Since 2008, thousands of students have visited the base to participate in the Fish Friends Field Day, a program started by the Atlantic Salmon Federation, administered by the New Brunswick Salmon Council and organized by Andy Smith, Aquatic Biologist, Environmental Services Branch (ESB), 5th Canadian Division Support Group (5 CDSG).

“I have thoroughly enjoyed working with our partners on the Fish Friends program and it is something that I look forward to every year. Planning a field day and coordinating over 300 schoolchildren can be challenging but well worth the effort! The students’ enthusiasm for the program and their appreciation is very rewarding,” said Mr. Smith.
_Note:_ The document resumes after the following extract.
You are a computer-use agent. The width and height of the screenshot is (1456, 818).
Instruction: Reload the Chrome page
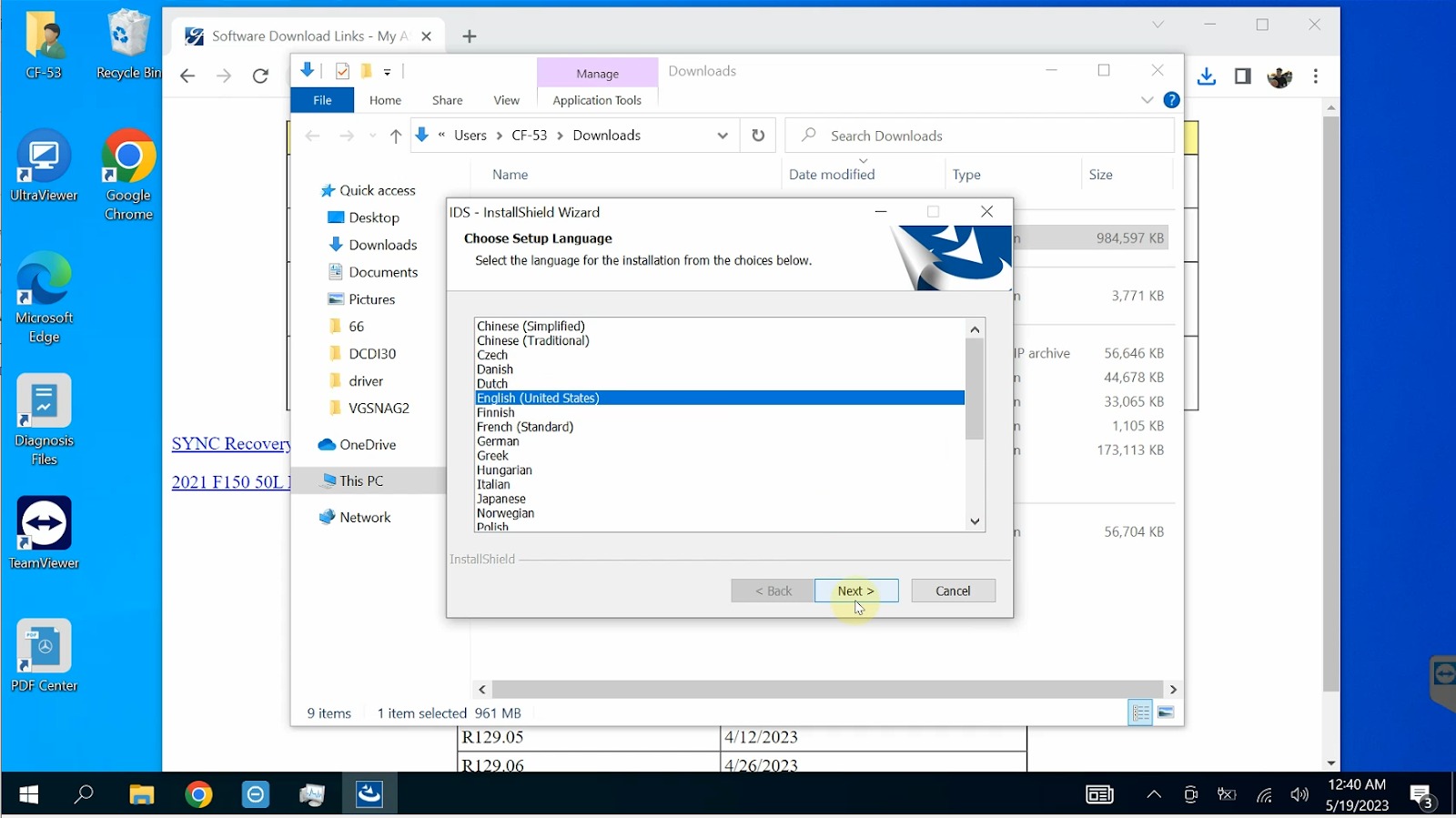(260, 76)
This year marked the 10th anniversary of the Fish Friends Field Day at the base, an event dedicated to teaching elementary school students about salmon ecology and the importance of healthy aquatic ecosystems, while fostering environmental stewardship through interactive and educational activities.

To celebrate this milestone, the Honourable Lieutenant Governor Jocelyn Roy Vienneau, 5 CDSG Commander Colonel Keith Osmond, Nathan Wilbur of the Atlantic Salmon Federation, Peter Cronin of the New Brunswick Salmon Council, Robin Hanson of the Oromocto River Watershed Association, and 5 CDSB Deputy Commander Lieutenant Colonel Bryon Conway made appearances at the event to deliver speeches full of encouragement and praise for the students, teachers and participants who have and continue to make the program possible each year.

In March, Atlantic salmon eggs from Fisheries and Oceans Canada’s Mactaquac Biodiversity Facility were delivered to eight local schools (Cambridge Narrows Community School, Lincoln Elementary Community School, École Communautaire Arc-en-Ciel, Assiniboine Avenue Elementary, Gesner Street Elementary, Sunbury West Community School, Geary Community School, and Hubbard Avenue Elementary).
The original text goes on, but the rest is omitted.